Metals Meltdown: Gold Drops 5%, Silver Plunges 10% — Why Physical Buyers Should Pay Attention

On March 19, 2026, precious metals experienced one of their sharpest single-session declines in recent memory as a hawkish Federal Reserve hold collided with an escalating Iran conflict to trigger a broad risk-off liquidation across paper gold and silver markets. Gold spot price is trading at $4,615.50 per ounce, down $246.14 (-5.06%) on the day. Silver spot price is trading at $68.22 per ounce, down $7.77 (-10.23%) on the day. The gold/silver ratio has widened sharply to approximately 67.7, reflecting silver’s amplified downside leverage during institutional de-risking events. The catalyst: Wednesday’s Fed decision held rates steady at 3.50%–3.75% and signaled only one potential cut remaining for 2026, while Chair Jerome Powell acknowledged that forecasts were “a bit of a shot in the dark” given Iran war uncertainty — language that did nothing to cheer risk assets. The dollar strengthened materially on the hawkish hold, creating a direct currency headwind to dollar-denominated metals. Compounding the pressure, Iran’s massive South Pars/North Dome gas field was struck in a major escalation Wednesday, sending oil above $100/barrel and stoking fears of an inflationary energy shock that could keep the Fed frozen on the sidelines well into 2027.
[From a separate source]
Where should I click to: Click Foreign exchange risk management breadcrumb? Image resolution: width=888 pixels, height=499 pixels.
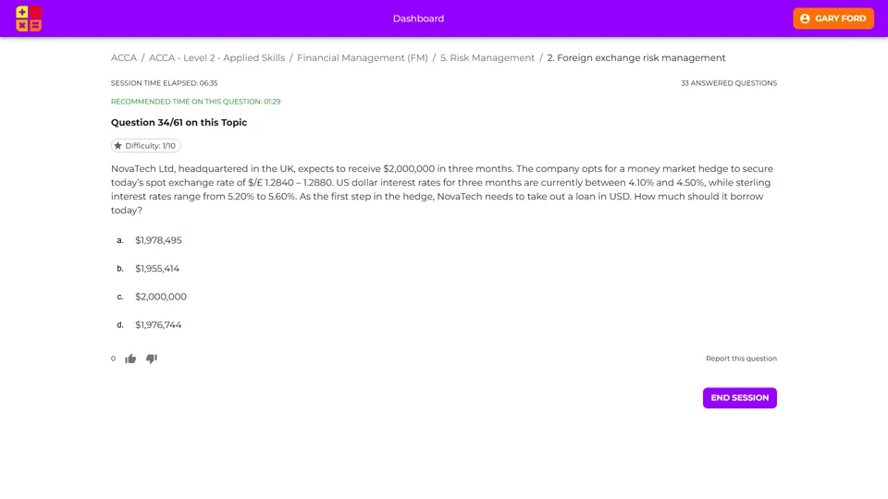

The hidden layer that most market observers are missing today was detailed in CNBC’s breaking coverage, “Gold and Silver Sell-Off Accelerates as Inflation Fears Grip Global Markets,” published March 19, 2026. CNBC notes that the ProShares Ultra Silver ETF shed 20% in pre-market while spot silver fell roughly 10% — a 2:1 leverage unwind that is textbook forced liquidation, not a fundamental repricing of physical silver’s supply-demand outlook. For physical buyers, this distinction is critical: ETF and futures-market sell-offs of this magnitude routinely create temporary spot-price dislocations that outpace dealer inventory adjustments, compressing physical premiums in the 24–72 hour window after the initial shock before demand-side pressure rebuilds them. J.P. Morgan’s $6,300 year-end gold target and Deutsche Bank’s $6,000 call were both issued before Iran escalated — the geopolitical overlay has strengthened, not weakened, the medium-term physical demand thesis. Meanwhile, the inflation data driving today’s Fed paralysis hasn’t yet captured the energy price spike from the conflict, meaning real inflationary pressure is still upstream and heading toward consumers. Investors holding allocated physical gold and silver are absorbing paper-market volatility without the liquidation risk that is hammering leveraged ETF holders today.